Reading text:
National Institutes of Health (NIH)

09/01/2022 to 08/31/2026

The collaborative award is $4,894,457 over the project period. The School of Information portion of the award is $333,944.

Bridge2AI: Cell Maps for AI (CM4AI) Data Generation Project

As part of the NIH Common Fund’s Bridge2AI program, the CM4AI data generation project seeks to map the spatiotemporal architecture of human cells and use these maps toward the grand challenge of interpretable genotype-phenotype learning. In genomics and precision medicine, machine learning models are often "black boxes," predicting phenotypes from genotypes without understanding the mechanisms by which such translation occurs. To address this deficiency, project will launch a coordinated effort involving three complementary mapping approaches – proteomic mass spectrometry, cellular imaging, and genetic perturbation via CRISPR/Cas9 – creating a library of large-scale maps of cellular structure/function across demographic and disease contexts.

Work order A: Quote the CM4AI project description from "As part of the" to "and disease contexts.".
Work order B: Continue the CM4AI project description from the point at which it ends.

Items from a dataset:
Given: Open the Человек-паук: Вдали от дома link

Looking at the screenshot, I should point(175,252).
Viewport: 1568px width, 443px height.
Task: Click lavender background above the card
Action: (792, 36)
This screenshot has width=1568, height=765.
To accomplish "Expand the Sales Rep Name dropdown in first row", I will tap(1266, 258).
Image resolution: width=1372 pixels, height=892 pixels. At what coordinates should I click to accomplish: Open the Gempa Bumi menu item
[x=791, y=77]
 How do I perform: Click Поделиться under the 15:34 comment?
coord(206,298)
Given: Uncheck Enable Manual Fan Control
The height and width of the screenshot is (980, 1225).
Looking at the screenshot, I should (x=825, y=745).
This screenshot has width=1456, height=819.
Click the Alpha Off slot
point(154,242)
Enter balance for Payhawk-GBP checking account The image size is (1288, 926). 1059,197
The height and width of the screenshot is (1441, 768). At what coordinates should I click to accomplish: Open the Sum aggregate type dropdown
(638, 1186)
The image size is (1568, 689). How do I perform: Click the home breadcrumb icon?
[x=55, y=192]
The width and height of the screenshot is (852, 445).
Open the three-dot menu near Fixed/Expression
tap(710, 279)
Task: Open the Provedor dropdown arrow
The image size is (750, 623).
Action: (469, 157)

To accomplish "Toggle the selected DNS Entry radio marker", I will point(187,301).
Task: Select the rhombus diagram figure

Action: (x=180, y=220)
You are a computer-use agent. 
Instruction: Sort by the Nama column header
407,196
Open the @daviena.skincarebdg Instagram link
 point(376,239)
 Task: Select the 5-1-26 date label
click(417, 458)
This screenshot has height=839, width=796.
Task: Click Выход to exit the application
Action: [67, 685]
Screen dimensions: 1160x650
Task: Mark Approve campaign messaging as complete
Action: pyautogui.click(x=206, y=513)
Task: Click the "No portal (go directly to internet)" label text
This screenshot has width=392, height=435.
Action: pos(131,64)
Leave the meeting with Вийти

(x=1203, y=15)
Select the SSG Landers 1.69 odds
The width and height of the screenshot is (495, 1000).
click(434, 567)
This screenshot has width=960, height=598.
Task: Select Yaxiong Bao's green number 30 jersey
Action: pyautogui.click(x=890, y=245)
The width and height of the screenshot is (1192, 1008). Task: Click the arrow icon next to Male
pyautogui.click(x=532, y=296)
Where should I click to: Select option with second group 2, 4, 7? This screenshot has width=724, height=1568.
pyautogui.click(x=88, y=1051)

Answer box A:
As part of the NIH Common Fund’s Bridge2AI program, the CM4AI data generation project seeks to map the spatiotemporal architecture of human cells and use these maps toward the grand challenge of interpretable genotype-phenotype learning. In genomics and precision medicine, machine learning models are often "black boxes," predicting phenotypes from genotypes without understanding the mechanisms by which such translation occurs. To address this deficiency, project will launch a coordinated effort involving three complementary mapping approaches – proteomic mass spectrometry, cellular imaging, and genetic perturbation via CRISPR/Cas9 – creating a library of large-scale maps of cellular structure/function across demographic and disease contexts.

Answer box B:
These data will broadly stimulate research and development in "visible" machine learning systems informed by multi-scale cell and tissue architecture. In addition to data and tools, this project will implement a standards data management approach based on FAIR access and software principles, with deep provenance and replication packages for representation of cell maps and their underlying datasets; initiate a research program in ethical AI, especially as it relates to how maps will be used in genomic medicine and model interpretation; and stimulate a diverse portfolio of training opportunities in the emerging field of biomachine learning.